Copy the passage of the article on the 2nd Circuit's Title VII hearing that starts at "This is the" and ends at "continuing the lawsuit.", replacing "lawsuit" with "legal action" everywhere it appears.

▶ Page excerpt:
Segment Open

The entire 2nd Circuit Court of Appeals will consider Tuesday whether Title VII of the Civil Rights Act of 1964 prohibits discrimination based on sexual orientation.
This is the first time a full appellate court has heard arguments on this topic since the 7th Circuit ruled in an 8-3 decision in April that the Act’s ban on discrimination because of sex extends to sexual orientation. That case was Hively v. Ivy Tech, 15-1720.
The 2nd Circuit case, Zarda v. Altitude Express, 15-3775, makes a similar claim that Donald Zarda was fired from his job as a skydiving instructor because he was gay, in violation of Title VII. Zarda filed his lawsuit in 2010. He died in a base jumping accident in 2014 and his estate is continuing the lawsuit.
The en banc hearing has attracted a great deal of attention. The U.S. Department of Justice filed an amicus brief, arguing the issue of what Title VII covers is for Congress, not the courts, to decide. Also, a total of six attorneys are scheduled to argue, three on each side.
However, before the 2nd Circuit judges even hear the arguments, the dispute over Title VII protections has landed at the Supreme Court of the United States. Lambda Legal Defense and Education Fund Inc. filed a petition for writ of certiorari asking the nine justices to review the Title VII case from the 11th Circuit, Jameka Evans v. Georgia Regional Hospital, et al., 850 F.3d 1248 (2017).

Segment Closed

▶ Dataset content:

Segment Open

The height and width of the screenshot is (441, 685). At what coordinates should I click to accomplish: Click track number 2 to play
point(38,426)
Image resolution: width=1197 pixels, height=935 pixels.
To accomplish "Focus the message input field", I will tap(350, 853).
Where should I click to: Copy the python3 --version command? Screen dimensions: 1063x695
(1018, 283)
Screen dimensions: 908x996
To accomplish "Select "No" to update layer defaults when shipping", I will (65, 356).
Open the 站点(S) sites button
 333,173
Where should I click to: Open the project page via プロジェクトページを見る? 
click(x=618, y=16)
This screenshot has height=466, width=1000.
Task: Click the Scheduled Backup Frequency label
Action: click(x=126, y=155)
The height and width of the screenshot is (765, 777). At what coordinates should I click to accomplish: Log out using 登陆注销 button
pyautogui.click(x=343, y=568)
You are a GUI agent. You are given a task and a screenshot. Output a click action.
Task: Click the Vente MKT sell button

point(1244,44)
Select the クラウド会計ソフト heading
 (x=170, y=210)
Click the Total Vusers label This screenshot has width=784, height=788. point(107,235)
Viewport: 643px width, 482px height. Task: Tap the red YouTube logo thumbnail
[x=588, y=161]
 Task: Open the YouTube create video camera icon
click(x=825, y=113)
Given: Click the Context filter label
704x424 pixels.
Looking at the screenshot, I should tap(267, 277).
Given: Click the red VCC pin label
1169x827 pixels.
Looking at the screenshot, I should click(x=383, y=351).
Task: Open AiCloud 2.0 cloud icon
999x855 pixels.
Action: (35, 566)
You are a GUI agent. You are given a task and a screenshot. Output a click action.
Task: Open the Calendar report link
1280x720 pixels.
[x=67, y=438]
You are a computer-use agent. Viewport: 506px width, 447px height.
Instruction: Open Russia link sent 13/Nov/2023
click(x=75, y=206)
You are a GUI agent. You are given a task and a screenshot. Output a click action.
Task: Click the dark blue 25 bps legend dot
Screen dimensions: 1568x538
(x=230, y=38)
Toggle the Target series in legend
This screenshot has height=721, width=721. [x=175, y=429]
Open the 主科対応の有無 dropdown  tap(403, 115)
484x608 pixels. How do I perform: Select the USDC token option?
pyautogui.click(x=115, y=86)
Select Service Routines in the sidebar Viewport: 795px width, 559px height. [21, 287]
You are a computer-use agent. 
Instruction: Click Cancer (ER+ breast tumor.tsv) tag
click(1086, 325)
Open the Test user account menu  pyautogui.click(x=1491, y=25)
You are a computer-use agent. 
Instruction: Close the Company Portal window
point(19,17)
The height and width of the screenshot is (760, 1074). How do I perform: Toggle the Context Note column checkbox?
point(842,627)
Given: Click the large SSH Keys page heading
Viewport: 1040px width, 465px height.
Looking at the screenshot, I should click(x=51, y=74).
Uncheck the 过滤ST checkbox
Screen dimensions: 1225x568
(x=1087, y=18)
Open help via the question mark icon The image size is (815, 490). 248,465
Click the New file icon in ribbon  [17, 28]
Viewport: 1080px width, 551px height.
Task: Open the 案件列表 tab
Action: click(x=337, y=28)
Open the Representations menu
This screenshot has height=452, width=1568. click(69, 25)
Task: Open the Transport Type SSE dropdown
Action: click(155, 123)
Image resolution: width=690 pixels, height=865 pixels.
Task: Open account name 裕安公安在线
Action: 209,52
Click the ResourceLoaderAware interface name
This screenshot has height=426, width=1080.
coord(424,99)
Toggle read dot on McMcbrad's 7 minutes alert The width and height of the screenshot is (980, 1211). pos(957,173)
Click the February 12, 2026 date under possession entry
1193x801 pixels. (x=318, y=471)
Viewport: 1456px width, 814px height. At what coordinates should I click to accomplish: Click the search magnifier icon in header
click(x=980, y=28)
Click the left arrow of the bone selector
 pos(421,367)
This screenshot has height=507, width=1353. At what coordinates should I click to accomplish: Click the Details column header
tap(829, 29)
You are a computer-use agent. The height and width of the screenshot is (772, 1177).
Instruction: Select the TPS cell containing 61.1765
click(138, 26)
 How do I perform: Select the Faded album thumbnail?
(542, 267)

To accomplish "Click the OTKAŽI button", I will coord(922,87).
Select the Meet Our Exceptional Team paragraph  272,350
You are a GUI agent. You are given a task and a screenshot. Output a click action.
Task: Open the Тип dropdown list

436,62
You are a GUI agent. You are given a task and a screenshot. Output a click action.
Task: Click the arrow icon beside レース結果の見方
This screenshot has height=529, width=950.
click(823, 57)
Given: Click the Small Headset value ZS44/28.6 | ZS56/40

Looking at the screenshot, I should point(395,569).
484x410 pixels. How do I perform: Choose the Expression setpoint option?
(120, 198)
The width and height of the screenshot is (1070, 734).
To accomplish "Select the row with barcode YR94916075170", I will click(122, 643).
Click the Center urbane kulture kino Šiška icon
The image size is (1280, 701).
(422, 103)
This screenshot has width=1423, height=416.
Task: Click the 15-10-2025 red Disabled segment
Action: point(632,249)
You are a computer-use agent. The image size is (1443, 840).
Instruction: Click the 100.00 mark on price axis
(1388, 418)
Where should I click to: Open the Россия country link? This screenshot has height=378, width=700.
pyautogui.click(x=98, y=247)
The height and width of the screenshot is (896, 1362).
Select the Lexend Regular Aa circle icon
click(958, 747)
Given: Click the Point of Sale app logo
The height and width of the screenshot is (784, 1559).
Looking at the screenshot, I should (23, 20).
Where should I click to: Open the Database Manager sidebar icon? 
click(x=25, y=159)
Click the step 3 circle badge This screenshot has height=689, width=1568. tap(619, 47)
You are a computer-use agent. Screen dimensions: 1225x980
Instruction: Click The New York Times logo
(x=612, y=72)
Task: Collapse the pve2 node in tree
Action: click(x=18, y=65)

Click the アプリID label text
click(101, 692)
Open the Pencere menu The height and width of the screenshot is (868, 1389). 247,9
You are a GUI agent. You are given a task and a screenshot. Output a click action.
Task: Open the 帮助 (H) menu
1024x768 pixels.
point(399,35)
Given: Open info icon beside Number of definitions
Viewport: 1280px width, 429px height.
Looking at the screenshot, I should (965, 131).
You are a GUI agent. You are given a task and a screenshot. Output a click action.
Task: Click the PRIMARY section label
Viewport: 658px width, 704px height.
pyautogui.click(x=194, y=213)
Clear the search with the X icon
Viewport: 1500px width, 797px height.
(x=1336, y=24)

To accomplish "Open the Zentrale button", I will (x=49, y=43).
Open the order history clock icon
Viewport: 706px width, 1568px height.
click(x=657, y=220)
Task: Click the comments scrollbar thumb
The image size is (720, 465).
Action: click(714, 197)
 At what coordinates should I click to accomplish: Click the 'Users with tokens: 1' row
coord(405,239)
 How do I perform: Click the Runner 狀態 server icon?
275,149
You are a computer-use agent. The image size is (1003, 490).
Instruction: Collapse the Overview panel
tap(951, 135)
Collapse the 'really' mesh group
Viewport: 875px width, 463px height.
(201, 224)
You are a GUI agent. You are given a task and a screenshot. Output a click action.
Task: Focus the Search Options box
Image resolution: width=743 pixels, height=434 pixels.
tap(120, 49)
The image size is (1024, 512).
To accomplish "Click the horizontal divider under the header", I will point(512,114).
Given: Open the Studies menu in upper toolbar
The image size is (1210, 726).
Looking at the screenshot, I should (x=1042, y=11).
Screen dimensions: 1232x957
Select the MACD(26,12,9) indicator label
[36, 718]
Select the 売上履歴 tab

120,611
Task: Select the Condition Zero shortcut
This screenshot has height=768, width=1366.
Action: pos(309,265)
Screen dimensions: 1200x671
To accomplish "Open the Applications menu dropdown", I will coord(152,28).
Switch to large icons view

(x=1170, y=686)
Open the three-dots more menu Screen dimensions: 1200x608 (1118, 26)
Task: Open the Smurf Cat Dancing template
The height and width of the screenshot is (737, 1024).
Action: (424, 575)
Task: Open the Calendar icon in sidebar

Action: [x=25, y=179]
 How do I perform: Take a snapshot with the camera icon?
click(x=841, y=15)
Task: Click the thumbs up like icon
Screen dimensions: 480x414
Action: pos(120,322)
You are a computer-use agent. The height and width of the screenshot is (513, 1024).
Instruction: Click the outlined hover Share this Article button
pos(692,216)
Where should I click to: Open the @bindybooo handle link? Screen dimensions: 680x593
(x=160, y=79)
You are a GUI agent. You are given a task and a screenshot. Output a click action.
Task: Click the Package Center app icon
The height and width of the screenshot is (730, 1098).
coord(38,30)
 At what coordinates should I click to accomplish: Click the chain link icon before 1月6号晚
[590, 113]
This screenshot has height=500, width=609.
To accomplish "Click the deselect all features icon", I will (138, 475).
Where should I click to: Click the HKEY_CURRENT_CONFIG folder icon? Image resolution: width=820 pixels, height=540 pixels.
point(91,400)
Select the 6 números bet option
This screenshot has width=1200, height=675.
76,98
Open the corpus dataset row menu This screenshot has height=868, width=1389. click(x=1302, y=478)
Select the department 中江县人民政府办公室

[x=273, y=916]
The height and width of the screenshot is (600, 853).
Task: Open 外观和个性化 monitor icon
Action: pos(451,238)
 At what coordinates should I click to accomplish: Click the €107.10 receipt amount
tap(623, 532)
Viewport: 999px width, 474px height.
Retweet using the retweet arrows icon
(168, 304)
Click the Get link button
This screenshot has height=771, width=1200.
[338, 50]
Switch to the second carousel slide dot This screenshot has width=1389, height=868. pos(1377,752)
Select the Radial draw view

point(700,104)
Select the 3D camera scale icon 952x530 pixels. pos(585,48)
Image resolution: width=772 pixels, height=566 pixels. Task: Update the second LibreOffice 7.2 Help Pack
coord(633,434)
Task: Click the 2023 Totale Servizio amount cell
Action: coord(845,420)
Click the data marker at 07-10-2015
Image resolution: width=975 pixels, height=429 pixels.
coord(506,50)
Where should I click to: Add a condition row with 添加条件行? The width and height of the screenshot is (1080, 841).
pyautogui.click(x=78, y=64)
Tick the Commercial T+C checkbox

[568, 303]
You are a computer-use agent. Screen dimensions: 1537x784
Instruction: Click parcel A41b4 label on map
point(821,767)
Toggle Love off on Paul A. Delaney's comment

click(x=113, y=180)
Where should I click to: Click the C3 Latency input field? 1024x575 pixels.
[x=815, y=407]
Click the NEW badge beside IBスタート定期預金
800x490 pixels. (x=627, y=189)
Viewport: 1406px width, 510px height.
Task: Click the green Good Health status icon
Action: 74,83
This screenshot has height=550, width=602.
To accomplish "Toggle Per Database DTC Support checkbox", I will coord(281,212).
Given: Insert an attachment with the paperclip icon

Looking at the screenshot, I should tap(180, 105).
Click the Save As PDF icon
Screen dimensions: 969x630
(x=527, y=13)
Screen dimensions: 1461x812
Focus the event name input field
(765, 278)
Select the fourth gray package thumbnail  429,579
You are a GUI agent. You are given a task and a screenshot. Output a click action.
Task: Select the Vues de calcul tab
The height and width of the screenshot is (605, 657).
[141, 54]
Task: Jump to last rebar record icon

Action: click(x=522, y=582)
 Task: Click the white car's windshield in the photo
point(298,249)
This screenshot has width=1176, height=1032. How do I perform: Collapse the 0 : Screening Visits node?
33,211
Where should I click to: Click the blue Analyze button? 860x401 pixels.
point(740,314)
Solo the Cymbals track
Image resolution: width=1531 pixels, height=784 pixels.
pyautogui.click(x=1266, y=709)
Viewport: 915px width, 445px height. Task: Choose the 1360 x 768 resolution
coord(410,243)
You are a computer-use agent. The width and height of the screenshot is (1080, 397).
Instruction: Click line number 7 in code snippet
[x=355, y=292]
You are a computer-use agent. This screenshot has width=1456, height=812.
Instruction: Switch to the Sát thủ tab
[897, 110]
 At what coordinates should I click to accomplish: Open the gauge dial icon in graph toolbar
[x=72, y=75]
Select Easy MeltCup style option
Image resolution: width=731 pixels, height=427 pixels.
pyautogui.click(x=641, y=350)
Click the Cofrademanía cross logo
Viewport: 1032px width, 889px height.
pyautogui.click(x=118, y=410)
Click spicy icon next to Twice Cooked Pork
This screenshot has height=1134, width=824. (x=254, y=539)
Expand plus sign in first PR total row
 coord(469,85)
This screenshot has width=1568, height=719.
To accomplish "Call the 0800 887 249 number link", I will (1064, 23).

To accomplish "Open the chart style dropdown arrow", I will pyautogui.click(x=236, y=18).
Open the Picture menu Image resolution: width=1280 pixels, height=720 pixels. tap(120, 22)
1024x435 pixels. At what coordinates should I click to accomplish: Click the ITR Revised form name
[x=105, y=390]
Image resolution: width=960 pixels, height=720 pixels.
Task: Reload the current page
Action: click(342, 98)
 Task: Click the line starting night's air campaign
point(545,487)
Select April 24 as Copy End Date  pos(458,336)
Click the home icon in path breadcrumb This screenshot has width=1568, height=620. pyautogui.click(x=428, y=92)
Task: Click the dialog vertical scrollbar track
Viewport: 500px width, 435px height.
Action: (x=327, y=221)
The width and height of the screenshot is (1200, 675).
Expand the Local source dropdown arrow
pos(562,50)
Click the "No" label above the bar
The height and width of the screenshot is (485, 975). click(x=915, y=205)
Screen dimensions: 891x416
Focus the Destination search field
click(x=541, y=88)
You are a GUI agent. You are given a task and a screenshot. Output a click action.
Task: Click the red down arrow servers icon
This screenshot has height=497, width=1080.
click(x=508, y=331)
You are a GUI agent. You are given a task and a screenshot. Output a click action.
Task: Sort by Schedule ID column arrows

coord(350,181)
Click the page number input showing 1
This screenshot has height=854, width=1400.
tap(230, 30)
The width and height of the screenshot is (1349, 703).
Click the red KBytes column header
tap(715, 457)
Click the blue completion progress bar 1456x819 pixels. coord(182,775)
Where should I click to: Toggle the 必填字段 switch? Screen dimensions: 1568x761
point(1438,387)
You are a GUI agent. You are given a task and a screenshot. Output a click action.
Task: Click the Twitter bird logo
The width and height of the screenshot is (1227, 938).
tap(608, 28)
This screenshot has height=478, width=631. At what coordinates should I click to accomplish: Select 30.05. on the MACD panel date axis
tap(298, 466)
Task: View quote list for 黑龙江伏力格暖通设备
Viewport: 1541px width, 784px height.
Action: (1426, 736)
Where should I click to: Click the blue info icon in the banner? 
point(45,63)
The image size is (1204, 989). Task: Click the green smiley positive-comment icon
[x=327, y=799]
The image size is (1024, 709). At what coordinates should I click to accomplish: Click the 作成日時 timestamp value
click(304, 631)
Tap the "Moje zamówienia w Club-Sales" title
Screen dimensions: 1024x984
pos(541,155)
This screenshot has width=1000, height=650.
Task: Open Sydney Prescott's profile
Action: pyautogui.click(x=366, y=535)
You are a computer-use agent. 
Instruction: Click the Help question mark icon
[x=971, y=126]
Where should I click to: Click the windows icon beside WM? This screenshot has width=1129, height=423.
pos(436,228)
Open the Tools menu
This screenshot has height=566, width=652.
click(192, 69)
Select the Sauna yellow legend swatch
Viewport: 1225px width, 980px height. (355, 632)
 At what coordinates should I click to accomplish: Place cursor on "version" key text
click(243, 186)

Segment Closed

▶ Your solution:
This is the first time a full appellate court has heard arguments on this topic since the 7th Circuit ruled in an 8-3 decision in April that the Act’s ban on discrimination because of sex extends to sexual orientation. That case was Hively v. Ivy Tech, 15-1720.
The 2nd Circuit case, Zarda v. Altitude Express, 15-3775, makes a similar claim that Donald Zarda was fired from his job as a skydiving instructor because he was gay, in violation of Title VII. Zarda filed his legal action in 2010. He died in a base jumping accident in 2014 and his estate is continuing the legal action.